Implementing a fast data pipeline can enable your modern app do amazing things, but it also poses challenges that aren’t a problem when you’re dealing with big data alone. Building your fast data pipeline—and the app that it supports—on top of the Datacenter Operating System (DC/OS) can help alleviate some of these challenges.
Fast data requires many different components, which each have different requirements and prerequisites. DC/OS allows you to provision these components with a single click or command.
When you rely on fast data, every second counts. You need your fast data pipeline to be more resilient than the infrastructure it runs on, and DC/OS provides that resiliency.
Maintaining enough infrastructure to handle data-processing peaks can be expensive. DC/OS allows you to scale up critical micro-services during peaks, and schedules extra resources efficiently during troughs.
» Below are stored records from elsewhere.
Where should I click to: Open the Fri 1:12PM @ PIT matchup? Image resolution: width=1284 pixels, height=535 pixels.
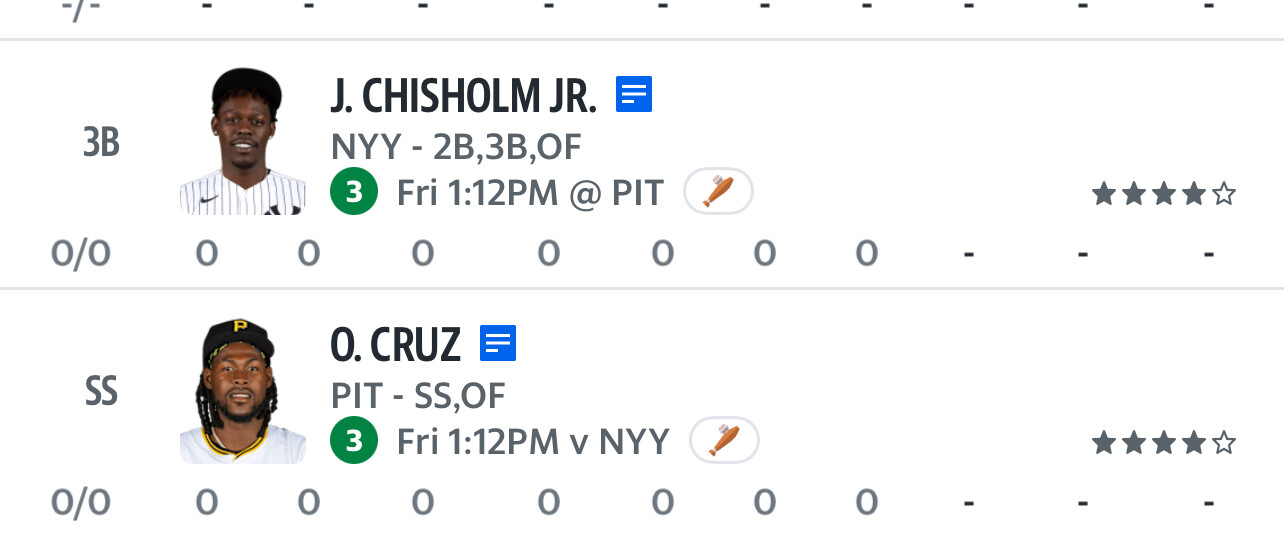pos(530,192)
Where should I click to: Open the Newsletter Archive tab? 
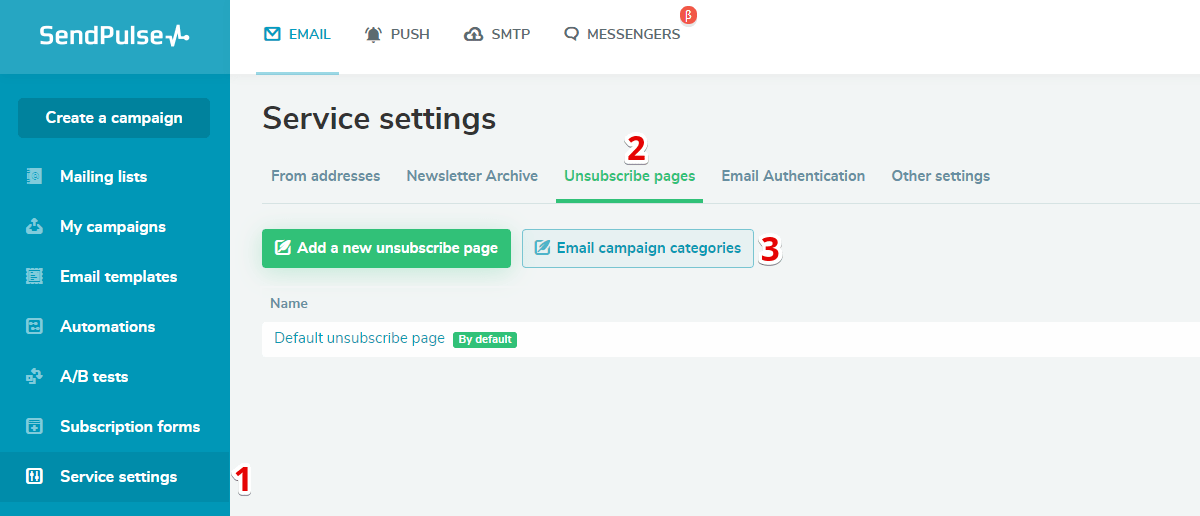[472, 176]
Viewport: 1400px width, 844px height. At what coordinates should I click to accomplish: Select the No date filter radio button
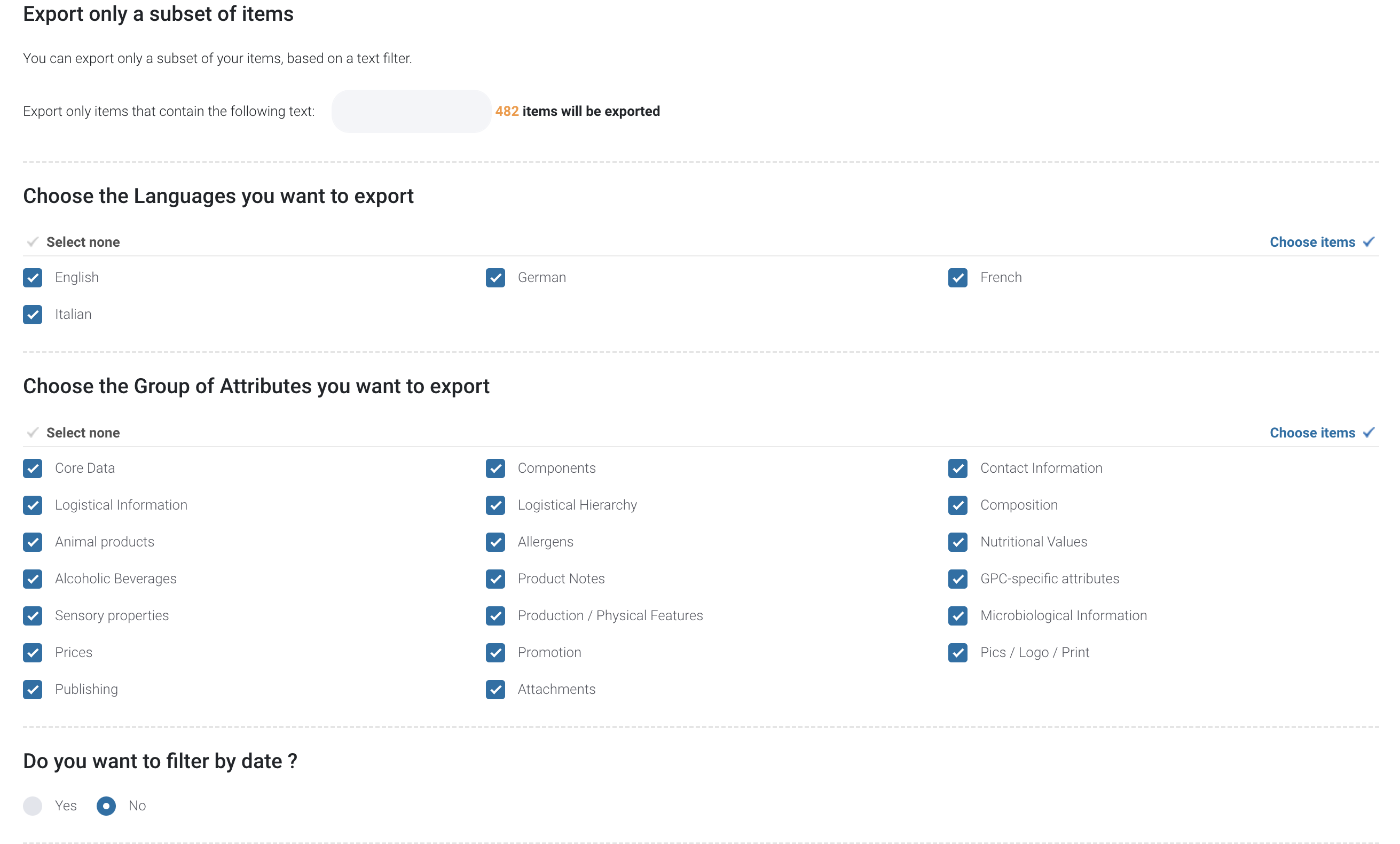[106, 806]
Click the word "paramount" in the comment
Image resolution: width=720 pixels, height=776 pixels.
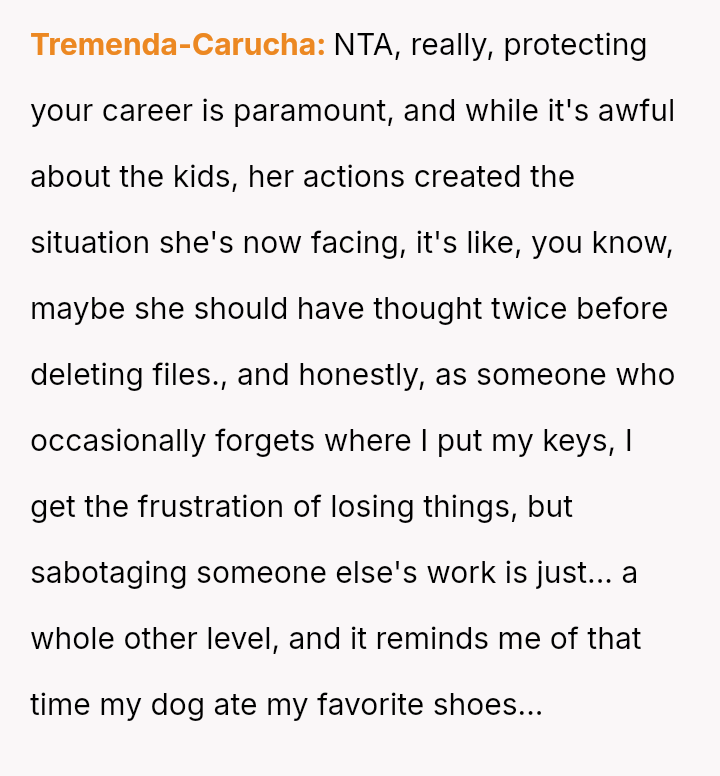pyautogui.click(x=313, y=111)
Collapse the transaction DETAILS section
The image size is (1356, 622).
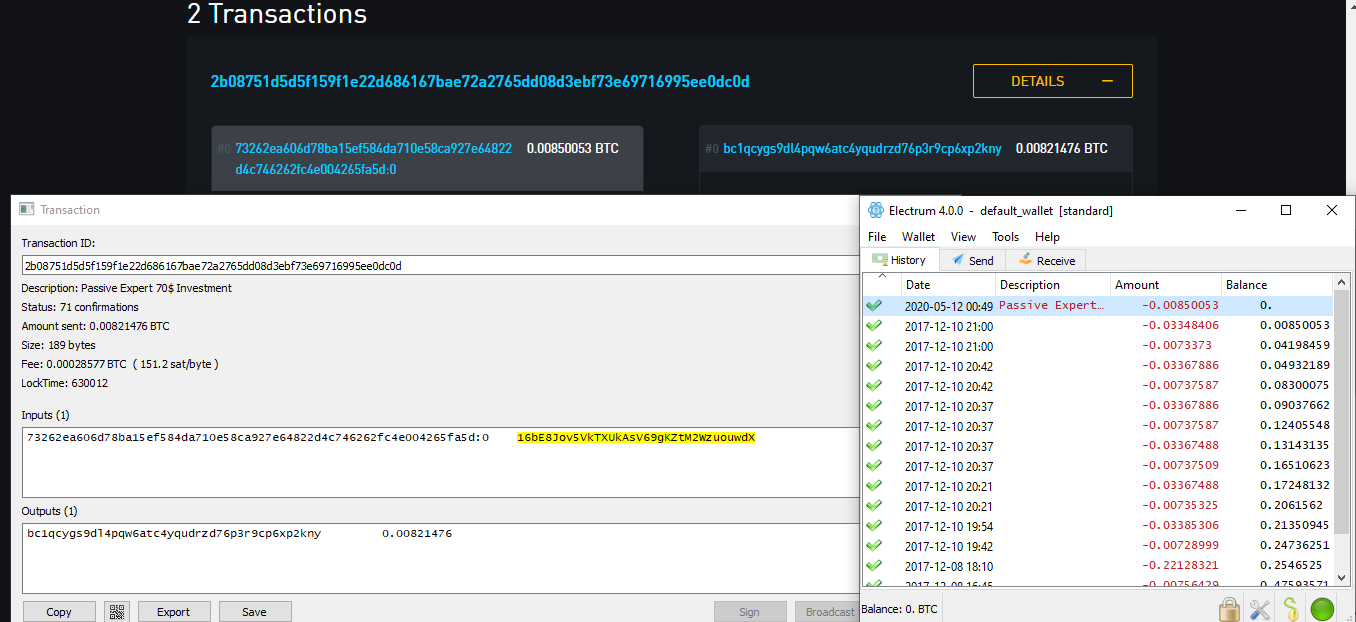(x=1052, y=81)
Provisioning the different data services that comprise a fast data pipeline (message queues to track data streams, processing programs, and databases to store results) can be a huge challenge, because each service has it's own specific requirements. DC/OS abstracts away the details and allows you to provision and run all of these services on a common set of resources with your containerized or legacy app. You can install most data services in the DC/OS universe with a single click in the GUI or single command from the CLI. When provisioning data services is easy, you can experiment with multiple options, allowing you to optimize your pipeline for speed and performance—not provisioning time.
If you are processing big data when a server in your data center fails, you have time to reschedule your process. But when you depend on fast data, every second counts. DC/OS provides a resilient architecture that automatically reschedules tasks that were running on failed nodes. Even under normal conditions logging, debugging, and metrics gathering are essential for smooth operations. With the release of 1.9, DC/OS will provide easily queryable APIs which will be able to send operational data to your choice of visualization tools.
Big data data is processed in batches, which gives you control over the amount of processing power that you need at any given time. But fast data can be unpredictable, and the amount of processing power you need can vary from moment to moment. DC/OS allows you to scale apps up, down, and out safely. It maximizes server efficiency during peak times, which saves you money and guards against downtime.